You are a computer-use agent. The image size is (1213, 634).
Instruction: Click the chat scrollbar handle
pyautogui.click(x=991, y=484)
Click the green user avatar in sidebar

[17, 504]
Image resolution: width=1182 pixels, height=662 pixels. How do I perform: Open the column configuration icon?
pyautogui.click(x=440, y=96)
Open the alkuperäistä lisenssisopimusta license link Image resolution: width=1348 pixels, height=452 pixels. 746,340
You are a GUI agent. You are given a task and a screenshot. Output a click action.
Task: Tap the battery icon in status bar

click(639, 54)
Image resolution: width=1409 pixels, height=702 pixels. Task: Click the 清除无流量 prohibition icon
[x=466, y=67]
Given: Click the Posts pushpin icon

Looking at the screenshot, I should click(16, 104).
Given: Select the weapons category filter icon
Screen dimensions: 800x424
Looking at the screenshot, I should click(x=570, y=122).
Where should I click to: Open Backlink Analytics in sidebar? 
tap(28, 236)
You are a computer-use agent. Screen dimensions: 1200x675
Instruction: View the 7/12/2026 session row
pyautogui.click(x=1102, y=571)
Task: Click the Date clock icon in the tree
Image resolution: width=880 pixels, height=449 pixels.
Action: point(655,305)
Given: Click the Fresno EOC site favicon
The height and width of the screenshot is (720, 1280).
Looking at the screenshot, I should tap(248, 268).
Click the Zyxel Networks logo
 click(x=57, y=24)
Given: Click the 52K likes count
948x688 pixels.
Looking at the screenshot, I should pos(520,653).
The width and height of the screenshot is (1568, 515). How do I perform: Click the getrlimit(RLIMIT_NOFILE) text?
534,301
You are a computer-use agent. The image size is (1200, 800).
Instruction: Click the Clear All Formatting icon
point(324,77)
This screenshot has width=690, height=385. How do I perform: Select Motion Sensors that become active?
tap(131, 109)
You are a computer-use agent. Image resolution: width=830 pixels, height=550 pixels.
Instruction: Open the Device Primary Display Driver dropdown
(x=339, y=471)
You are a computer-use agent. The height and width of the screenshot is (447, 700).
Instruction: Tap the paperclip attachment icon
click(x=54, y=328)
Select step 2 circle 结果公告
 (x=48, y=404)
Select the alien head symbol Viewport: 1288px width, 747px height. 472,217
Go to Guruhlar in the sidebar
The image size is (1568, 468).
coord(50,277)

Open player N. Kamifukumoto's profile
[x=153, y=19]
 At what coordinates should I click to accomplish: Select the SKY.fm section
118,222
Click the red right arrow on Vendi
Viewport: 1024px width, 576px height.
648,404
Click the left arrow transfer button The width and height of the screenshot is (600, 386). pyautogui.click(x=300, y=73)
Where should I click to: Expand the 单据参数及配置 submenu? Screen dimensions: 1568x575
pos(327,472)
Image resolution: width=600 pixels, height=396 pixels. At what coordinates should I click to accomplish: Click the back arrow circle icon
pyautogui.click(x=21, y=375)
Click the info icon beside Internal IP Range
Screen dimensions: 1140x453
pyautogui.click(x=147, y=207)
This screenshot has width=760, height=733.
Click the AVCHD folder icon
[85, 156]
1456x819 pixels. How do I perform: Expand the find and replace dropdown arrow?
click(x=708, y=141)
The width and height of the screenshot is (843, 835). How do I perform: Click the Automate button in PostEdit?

*-*-*

| Directions |
Keep every word intact and transcribe the records in full.

| Solved exercise |
You are a computer-use agent. The image size is (1213, 634).
Instruction: Click the chat scrollbar handle
pyautogui.click(x=991, y=484)
Click the green user avatar in sidebar

[17, 504]
Image resolution: width=1182 pixels, height=662 pixels. How do I perform: Open the column configuration icon?
pyautogui.click(x=440, y=96)
Open the alkuperäistä lisenssisopimusta license link Image resolution: width=1348 pixels, height=452 pixels. 746,340
You are a GUI agent. You are given a task and a screenshot. Output a click action.
Task: Tap the battery icon in status bar

click(639, 54)
Image resolution: width=1409 pixels, height=702 pixels. Task: Click the 清除无流量 prohibition icon
[x=466, y=67]
Given: Click the Posts pushpin icon

Looking at the screenshot, I should click(16, 104).
Given: Select the weapons category filter icon
Screen dimensions: 800x424
Looking at the screenshot, I should click(x=570, y=122).
Where should I click to: Open Backlink Analytics in sidebar? 
tap(28, 236)
You are a computer-use agent. Screen dimensions: 1200x675
Instruction: View the 7/12/2026 session row
pyautogui.click(x=1102, y=571)
Task: Click the Date clock icon in the tree
Image resolution: width=880 pixels, height=449 pixels.
Action: point(655,305)
Given: Click the Fresno EOC site favicon
The height and width of the screenshot is (720, 1280).
Looking at the screenshot, I should tap(248, 268).
Click the Zyxel Networks logo
 click(x=57, y=24)
Given: Click the 52K likes count
948x688 pixels.
Looking at the screenshot, I should pos(520,653).
The width and height of the screenshot is (1568, 515). How do I perform: Click the getrlimit(RLIMIT_NOFILE) text?
534,301
You are a computer-use agent. The image size is (1200, 800).
Instruction: Click the Clear All Formatting icon
point(324,77)
This screenshot has width=690, height=385. How do I perform: Select Motion Sensors that become active?
tap(131, 109)
You are a computer-use agent. Image resolution: width=830 pixels, height=550 pixels.
Instruction: Open the Device Primary Display Driver dropdown
(x=339, y=471)
You are a computer-use agent. The height and width of the screenshot is (447, 700).
Instruction: Tap the paperclip attachment icon
click(x=54, y=328)
Select step 2 circle 结果公告
 (x=48, y=404)
Select the alien head symbol Viewport: 1288px width, 747px height. 472,217
Go to Guruhlar in the sidebar
The image size is (1568, 468).
coord(50,277)

Open player N. Kamifukumoto's profile
[x=153, y=19]
 At what coordinates should I click to accomplish: Select the SKY.fm section
118,222
Click the red right arrow on Vendi
Viewport: 1024px width, 576px height.
648,404
Click the left arrow transfer button The width and height of the screenshot is (600, 386). pyautogui.click(x=300, y=73)
Where should I click to: Expand the 单据参数及配置 submenu? Screen dimensions: 1568x575
pos(327,472)
Image resolution: width=600 pixels, height=396 pixels. At what coordinates should I click to accomplish: Click the back arrow circle icon
pyautogui.click(x=21, y=375)
Click the info icon beside Internal IP Range
Screen dimensions: 1140x453
pyautogui.click(x=147, y=207)
This screenshot has width=760, height=733.
Click the AVCHD folder icon
[85, 156]
1456x819 pixels. How do I perform: Expand the find and replace dropdown arrow?
click(x=708, y=141)
The width and height of the screenshot is (843, 835). How do I perform: Click the Automate button in PostEdit?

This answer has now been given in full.